Libyans, relieved that their first free national election in 60 years had survived violence and protests, celebrated the chance to draw a line under Muammar Gaddafi’s dictatorship and forge a brighter future for their country.

Libyans celebrate  voting in free election

While two deaths were reported as anti-election protesters sought to disrupt Saturday’s poll which they reject as a sham, the interim Libyan government and Western backers of last year’s uprising hailed it as an early triumph for democracy.

No clear outcome is expected until today and questions remain on how the new 200-head national assembly will function, the importance of Islamic groups within it, and how growing demands for more autonomy in the east are to be addressed.
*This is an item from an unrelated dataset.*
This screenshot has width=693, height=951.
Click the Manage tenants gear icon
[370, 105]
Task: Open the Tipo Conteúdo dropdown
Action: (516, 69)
But the initial mood was one of jubilation as revellers lit the night sky over the capital Tripoli with fireworks while in the eastern city of Benghazi people celebrated by firing rocket-propelled grenades in the direction of the sea.

The election commission said 1.6m of some 2.8m registered voters had cast their ballots. “The first winner is the Libyan people,” commission chairman Nuri al-Abbar said on Saturday night, when repeatedly pressed for details of who had won.
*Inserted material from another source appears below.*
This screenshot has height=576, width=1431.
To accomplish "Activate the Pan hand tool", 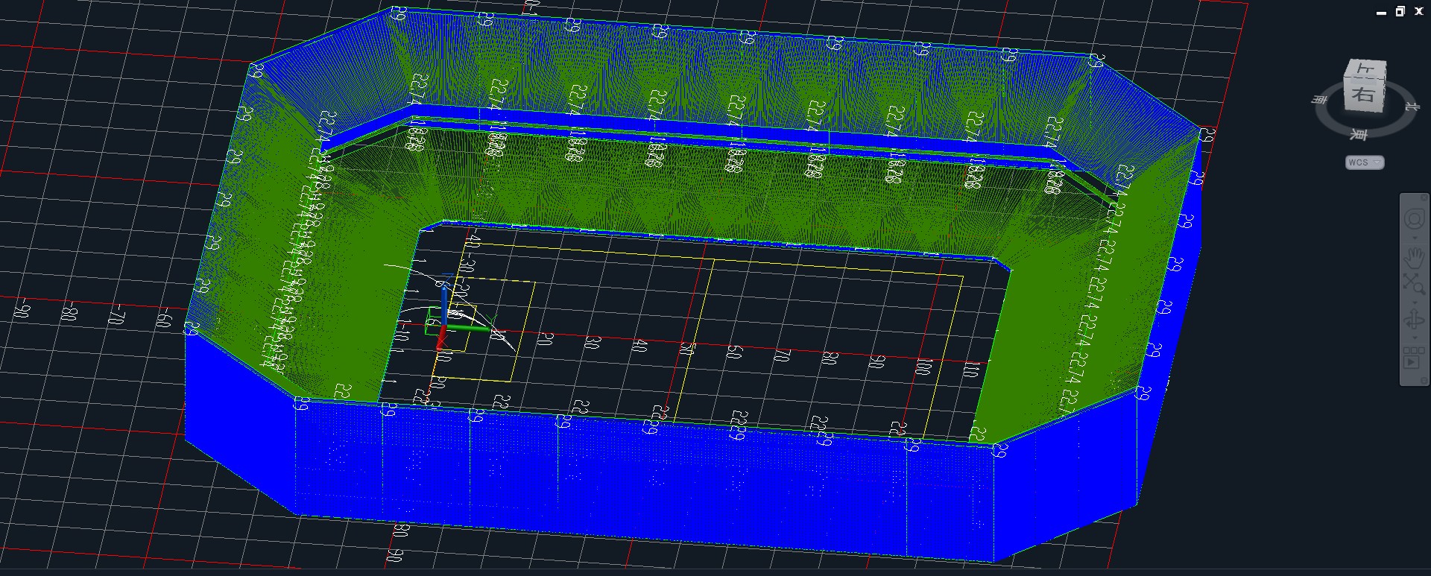I will coord(1414,259).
US President Barack Obama made clear he saw the vote as a vindication. “The United States is proud of the role that we played in supporting the Libyan revolution and protecting the Libyan people, and we look forward to working closely with the new Libya,” he said.

While authorities boosted security to deal with threatened attacks by the ex-rebel militias which still wield power, it was ordinary Libyans armed with everything from clubs to automatic weapons who in many cases stood guard at polling stations.

“This was crisis management more than an election process, but they managed the crisis very well,” said International Crisis Group’s Claudia Gazzini of pre-vote attacks on election facilities that claimed at least one life.

But while the election itself went more smoothly than many had expected, the road ahead could still be rocky.